The result should be every line of the listing that holds the word "icon".

*** Opening Data supplied ***

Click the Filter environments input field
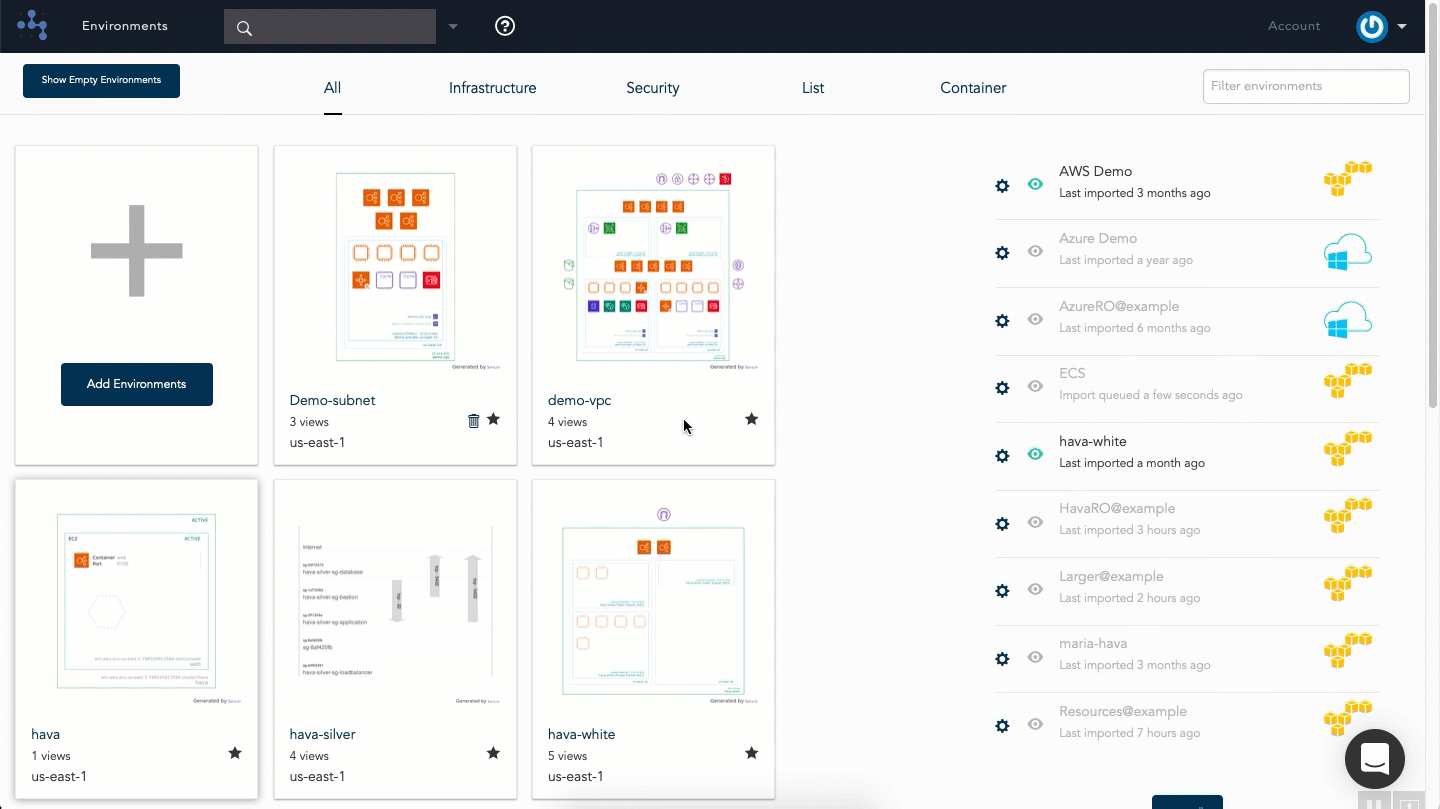The image size is (1440, 809). (x=1306, y=86)
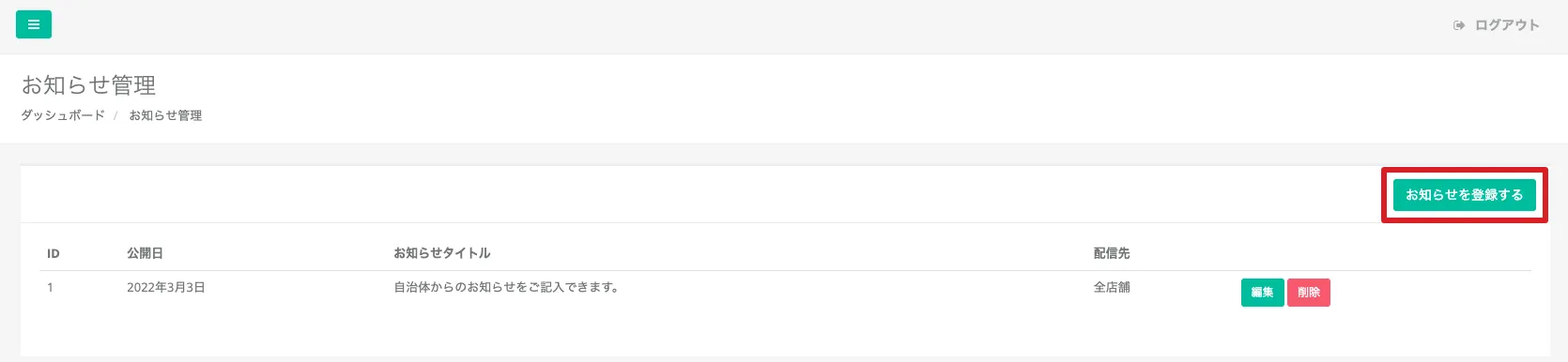Click the お知らせタイトル column header
The width and height of the screenshot is (1568, 362).
point(442,253)
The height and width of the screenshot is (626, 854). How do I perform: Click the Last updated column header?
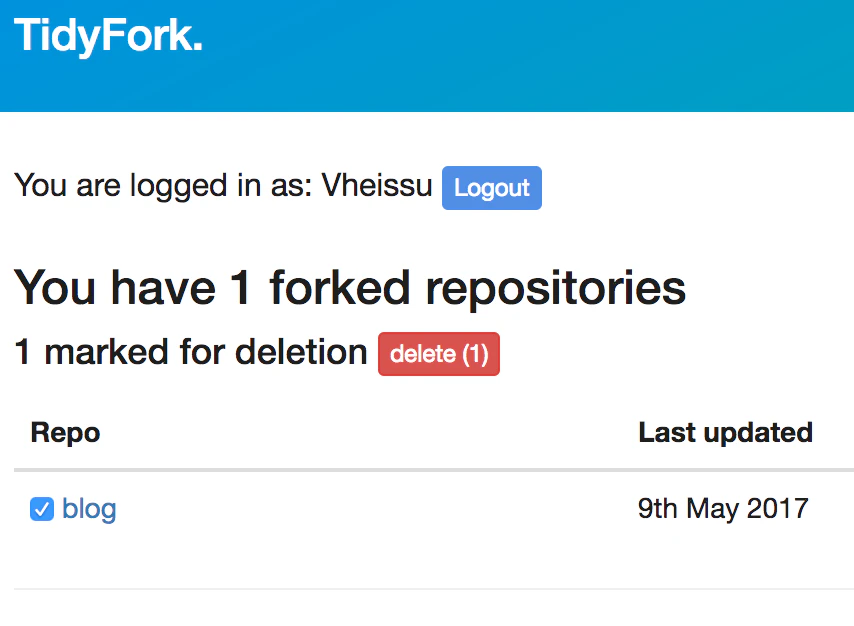point(724,432)
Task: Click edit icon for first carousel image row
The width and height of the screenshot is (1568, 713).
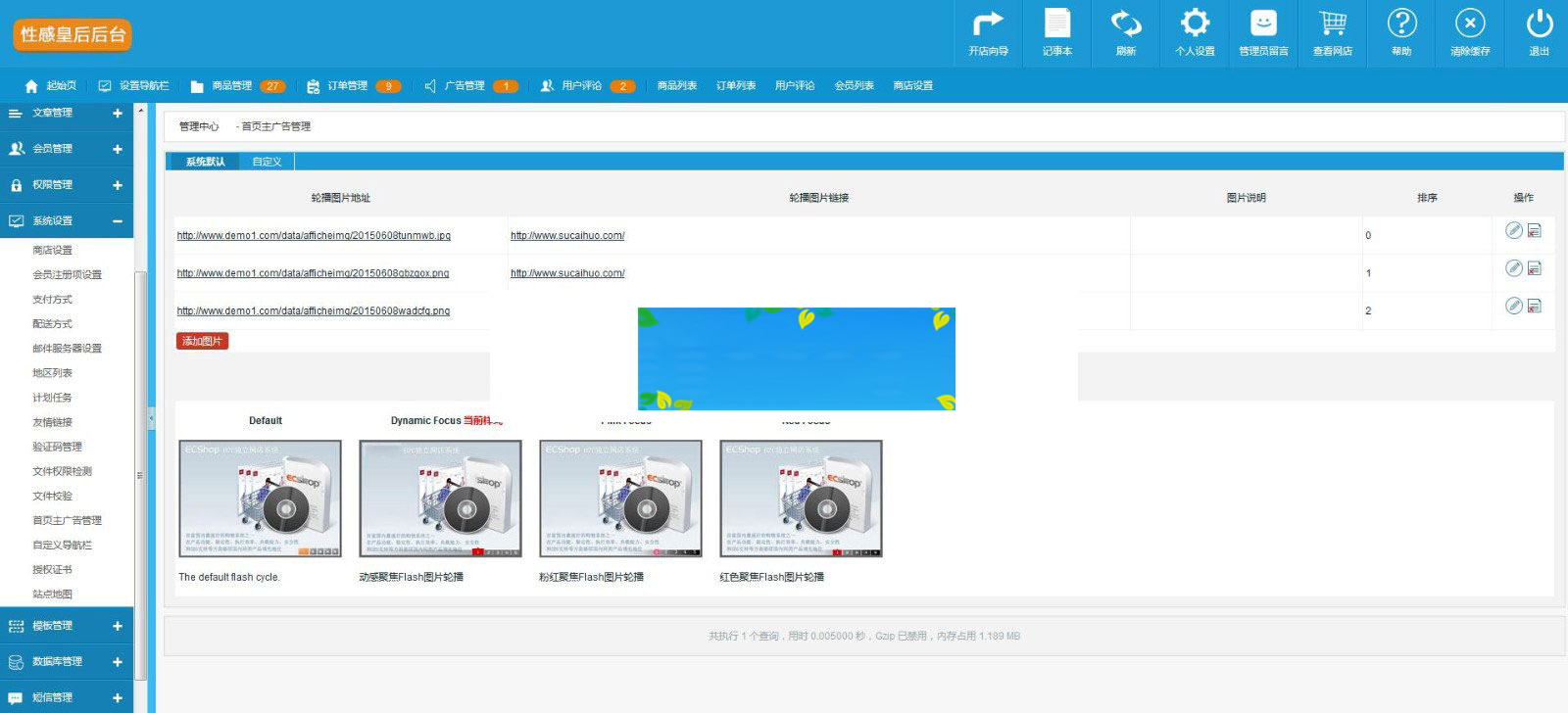Action: click(1513, 230)
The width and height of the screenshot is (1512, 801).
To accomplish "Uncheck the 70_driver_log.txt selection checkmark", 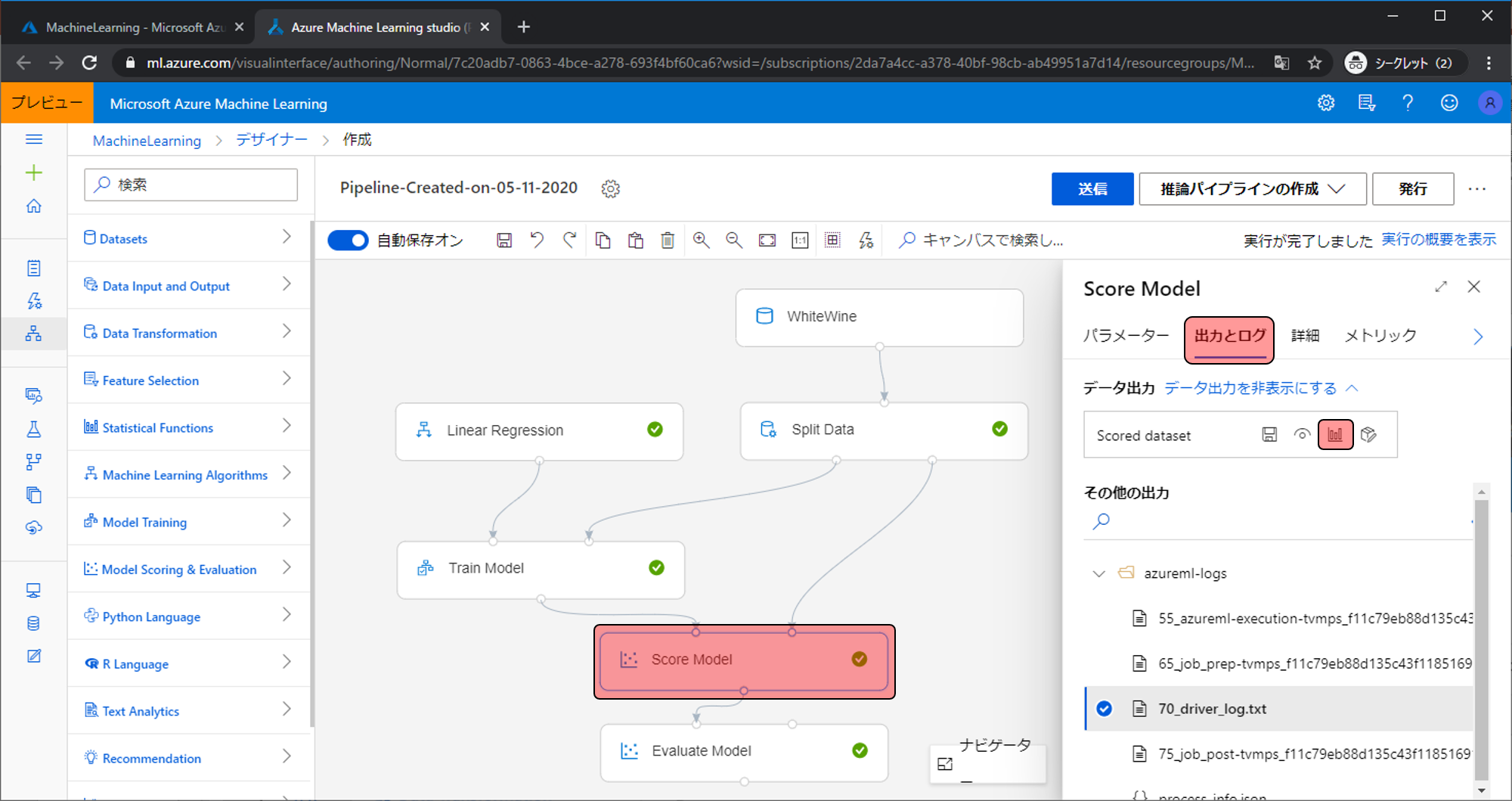I will 1105,709.
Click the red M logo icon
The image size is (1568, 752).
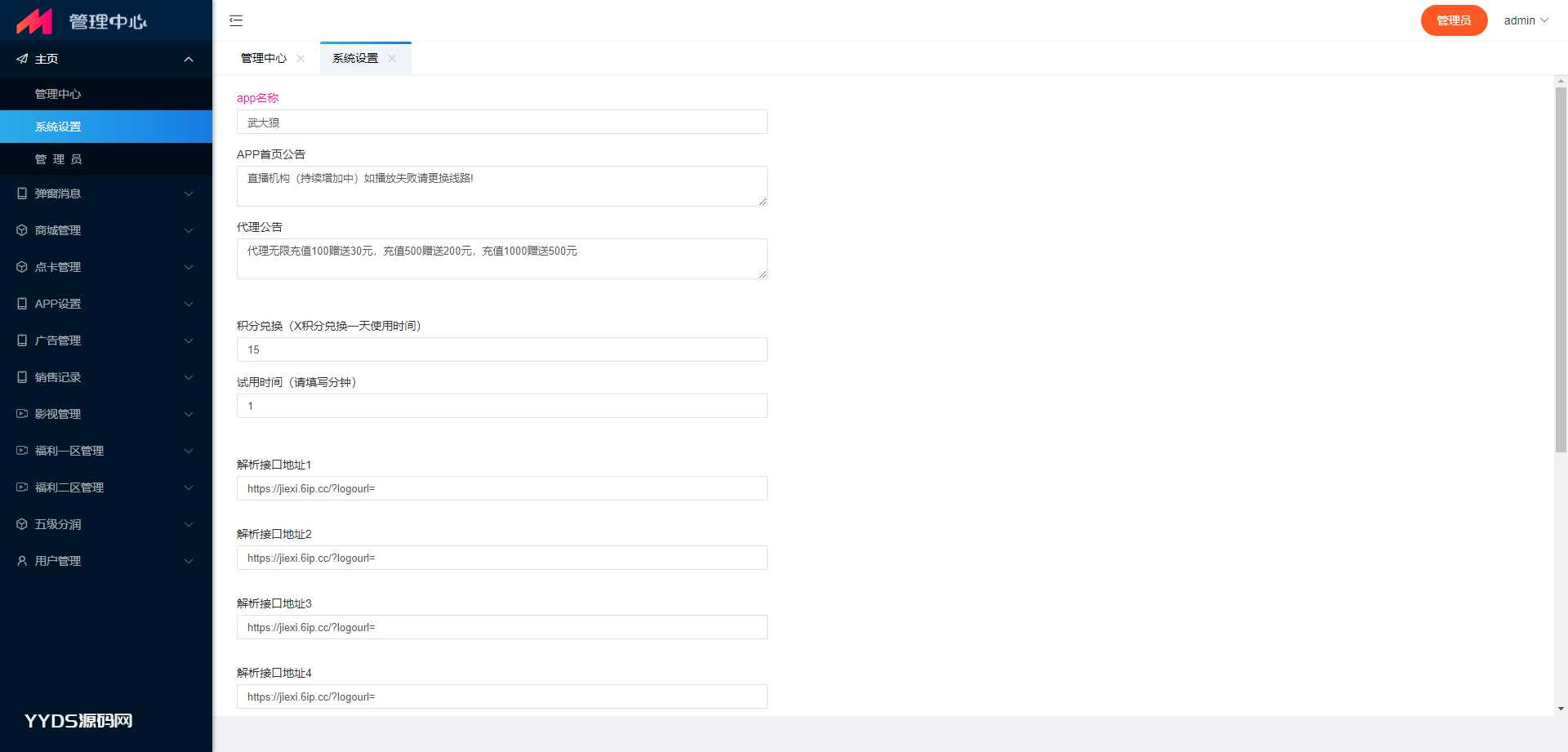(34, 21)
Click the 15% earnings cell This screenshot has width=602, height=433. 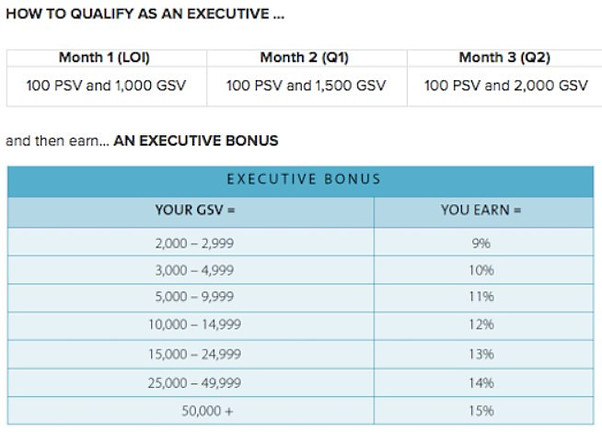(484, 411)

*** Closing Data supplied ***

- Result of the task:
Task: Click edit icon for first carousel image row
Click the red M logo icon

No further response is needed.